Current NIH policy on the participation of women in clinical trials has not achieved the desired effect of having enough women enrolled in all studies for sufficient statistical power, Golub said. And statistical power is an ever-increasing problem. For example, improvements in standards of care mean that control groups have better outcomes and that more participants must be enrolled to find a significant difference between control and test treatments. In some studies, composite outcomes (such as major adverse cardiac events) are already necessary for achieving adequate power, and this limits the possibility of valid subgroup analysis on individual outcomes. Composite outcomes can hide important effects, Golub noted, and often the events that are driving a difference are the less important events, such as rehospitalization, whereas the number of deaths may not be statistically different or may be underpowered for analysis. Given those challenges, is it feasible to have enough women enrolled to facilitate statistical analyses of the sexes separately? Will a Bayesian statistical trial design enable studies with a lower aggregate enrollment? Once the primary hypothesis and primary outcomes are established, the necessary enrollment is determined on the basis of power analysis and expected attrition. Adding more patients is expensive, Golub said, and researchers cannot simply over-enroll in anticipation of unplanned subgroup analyses.

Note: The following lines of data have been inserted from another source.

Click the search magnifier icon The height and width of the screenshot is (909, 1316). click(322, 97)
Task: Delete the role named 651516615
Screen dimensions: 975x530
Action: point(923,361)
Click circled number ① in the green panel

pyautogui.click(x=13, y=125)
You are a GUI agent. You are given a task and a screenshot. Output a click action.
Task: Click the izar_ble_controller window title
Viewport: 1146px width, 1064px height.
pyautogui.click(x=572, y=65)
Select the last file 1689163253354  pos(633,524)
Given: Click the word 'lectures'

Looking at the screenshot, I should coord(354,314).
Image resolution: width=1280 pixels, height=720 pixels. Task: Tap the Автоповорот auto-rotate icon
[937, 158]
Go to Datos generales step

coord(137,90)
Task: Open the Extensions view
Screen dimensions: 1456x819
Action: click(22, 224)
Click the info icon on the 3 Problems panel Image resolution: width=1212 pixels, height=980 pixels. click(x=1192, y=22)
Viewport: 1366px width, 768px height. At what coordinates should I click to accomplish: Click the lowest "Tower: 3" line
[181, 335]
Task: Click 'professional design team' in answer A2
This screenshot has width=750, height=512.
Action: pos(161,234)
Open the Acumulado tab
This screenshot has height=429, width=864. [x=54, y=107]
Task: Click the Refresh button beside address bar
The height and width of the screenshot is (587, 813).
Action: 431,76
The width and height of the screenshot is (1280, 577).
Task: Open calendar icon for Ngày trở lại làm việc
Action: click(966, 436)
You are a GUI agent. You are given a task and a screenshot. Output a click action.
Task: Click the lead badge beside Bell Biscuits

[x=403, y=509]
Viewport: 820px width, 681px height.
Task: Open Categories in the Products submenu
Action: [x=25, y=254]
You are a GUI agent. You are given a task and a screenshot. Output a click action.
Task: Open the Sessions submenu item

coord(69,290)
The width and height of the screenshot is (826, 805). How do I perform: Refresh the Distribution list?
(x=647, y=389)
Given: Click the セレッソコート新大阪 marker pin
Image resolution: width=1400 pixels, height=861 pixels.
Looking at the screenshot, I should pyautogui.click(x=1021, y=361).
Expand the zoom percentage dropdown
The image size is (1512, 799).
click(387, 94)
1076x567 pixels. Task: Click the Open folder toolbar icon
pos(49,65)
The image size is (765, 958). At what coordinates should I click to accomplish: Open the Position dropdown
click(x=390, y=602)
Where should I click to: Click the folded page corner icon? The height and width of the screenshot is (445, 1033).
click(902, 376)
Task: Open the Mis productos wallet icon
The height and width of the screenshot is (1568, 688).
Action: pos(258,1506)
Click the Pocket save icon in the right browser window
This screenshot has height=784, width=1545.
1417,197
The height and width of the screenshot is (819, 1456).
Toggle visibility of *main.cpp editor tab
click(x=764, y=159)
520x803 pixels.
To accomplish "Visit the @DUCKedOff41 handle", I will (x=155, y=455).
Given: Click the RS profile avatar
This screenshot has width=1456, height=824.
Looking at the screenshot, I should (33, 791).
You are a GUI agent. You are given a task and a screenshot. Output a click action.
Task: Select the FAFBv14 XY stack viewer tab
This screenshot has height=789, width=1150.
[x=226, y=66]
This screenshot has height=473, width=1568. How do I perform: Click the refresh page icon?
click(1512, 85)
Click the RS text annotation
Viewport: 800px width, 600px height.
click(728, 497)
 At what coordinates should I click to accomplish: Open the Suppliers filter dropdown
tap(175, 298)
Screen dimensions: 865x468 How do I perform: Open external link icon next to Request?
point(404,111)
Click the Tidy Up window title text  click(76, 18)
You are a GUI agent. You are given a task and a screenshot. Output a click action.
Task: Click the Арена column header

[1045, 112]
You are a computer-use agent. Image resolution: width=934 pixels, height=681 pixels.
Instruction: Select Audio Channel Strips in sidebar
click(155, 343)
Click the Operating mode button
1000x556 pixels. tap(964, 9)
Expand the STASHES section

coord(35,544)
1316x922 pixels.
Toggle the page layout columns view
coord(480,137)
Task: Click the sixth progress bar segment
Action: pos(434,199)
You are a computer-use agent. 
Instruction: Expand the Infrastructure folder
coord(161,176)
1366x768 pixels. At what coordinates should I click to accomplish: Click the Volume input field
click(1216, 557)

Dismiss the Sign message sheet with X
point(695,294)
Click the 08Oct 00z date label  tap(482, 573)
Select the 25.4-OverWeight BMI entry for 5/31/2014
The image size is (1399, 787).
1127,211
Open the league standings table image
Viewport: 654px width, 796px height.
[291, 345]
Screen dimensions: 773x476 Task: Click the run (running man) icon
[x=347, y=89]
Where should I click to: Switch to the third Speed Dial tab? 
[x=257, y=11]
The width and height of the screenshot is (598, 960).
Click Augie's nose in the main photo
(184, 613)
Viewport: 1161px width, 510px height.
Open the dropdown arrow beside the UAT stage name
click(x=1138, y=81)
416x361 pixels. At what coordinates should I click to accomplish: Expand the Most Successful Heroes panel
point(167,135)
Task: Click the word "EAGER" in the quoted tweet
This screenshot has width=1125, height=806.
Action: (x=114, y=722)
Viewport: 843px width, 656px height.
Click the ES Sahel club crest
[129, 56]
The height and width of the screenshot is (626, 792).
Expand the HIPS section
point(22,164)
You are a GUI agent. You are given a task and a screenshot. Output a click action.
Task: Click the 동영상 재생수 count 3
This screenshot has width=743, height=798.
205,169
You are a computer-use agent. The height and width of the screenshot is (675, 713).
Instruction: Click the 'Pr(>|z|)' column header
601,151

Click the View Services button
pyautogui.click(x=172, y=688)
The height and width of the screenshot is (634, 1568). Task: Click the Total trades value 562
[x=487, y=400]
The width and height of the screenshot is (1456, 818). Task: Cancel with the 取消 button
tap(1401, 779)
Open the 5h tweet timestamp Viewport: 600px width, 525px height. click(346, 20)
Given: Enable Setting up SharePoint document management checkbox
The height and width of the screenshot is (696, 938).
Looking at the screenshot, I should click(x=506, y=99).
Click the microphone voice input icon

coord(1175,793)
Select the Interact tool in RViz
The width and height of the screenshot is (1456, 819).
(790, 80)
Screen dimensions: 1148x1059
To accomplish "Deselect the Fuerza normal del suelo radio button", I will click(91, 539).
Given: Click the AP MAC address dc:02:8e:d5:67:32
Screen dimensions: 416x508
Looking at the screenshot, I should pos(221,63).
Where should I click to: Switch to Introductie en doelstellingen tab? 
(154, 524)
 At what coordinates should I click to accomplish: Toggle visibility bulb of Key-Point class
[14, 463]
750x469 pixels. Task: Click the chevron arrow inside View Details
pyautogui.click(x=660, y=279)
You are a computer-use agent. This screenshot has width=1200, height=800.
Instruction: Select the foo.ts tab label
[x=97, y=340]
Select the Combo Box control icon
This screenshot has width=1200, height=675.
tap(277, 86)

Blaustein questioned the extent to which the number of participants would need to be increased to see an effect of sex. In animal studies, he noted, sex differences are often apparent even in small studies. Kassirer responded that as the difference in effect between two therapies becomes smaller and smaller, larger and larger studies are needed to be able to identify it. There are differences between animal studies and human studies and between different types of human studies, Golub added. For example, in clinical trials with major cardiac outcomes, severe events, including death, have become much more rare, and the effect size that the investigator is willing to accept may be fairly small compared with a more basic study in which one would be able to detect effect differences with 10 subjects in each group. Sufficient power for subgroup analysis may be easier to achieve in some types of studies and harder to achieve in large clinical trials with rare outcome events.
A participant raised a concern about the reliance on a statistical p value of 0.05 for accepting or rejecting a hypothesis. In some cases, a
finer p value, such as 0.000001, might be appropriate, and in others, a p value of 0.20 might be acceptable. It may be necessary sometimes to allow more leeway in interpretation (which, it was noted, is not the same as exploratory data analysis).
Christine Laine, editor-in-chief of Annals of Internal Medicine, said that publishing a large trial without sex-specific results does not necessarily mean that there are no sex-specific results; when discussing the limitations of a study, authors should point out that there could be sex differences. Absence of evidence is not evidence of absence, Davidoff agreed. He added that statisticians are often involved in clinical trials at a late stage and probably should be engaged much sooner.
One of the quandaries that an editor faces, Golub said, is the need to cater to two different readerships: researchers and clinicians. Researchers are interested in hypothesis findings to inform the design of their next study, but the mission of medical journals is to publish studies that will affect clinical care, and it is increasingly difficult for clinical readers to understand the articles. New methods, including Bayesian analysis and adaptive clinical trials, will allow studies to be done without the need to anticipate everything from the start. The downside is that editors will need to re-educate themselves so that they can understand the methods. More statisticians will be required as it becomes more difficult to find reviewers who can review the statistical design of a study. And again, there is the issue of whether readers will be able to understand the reports.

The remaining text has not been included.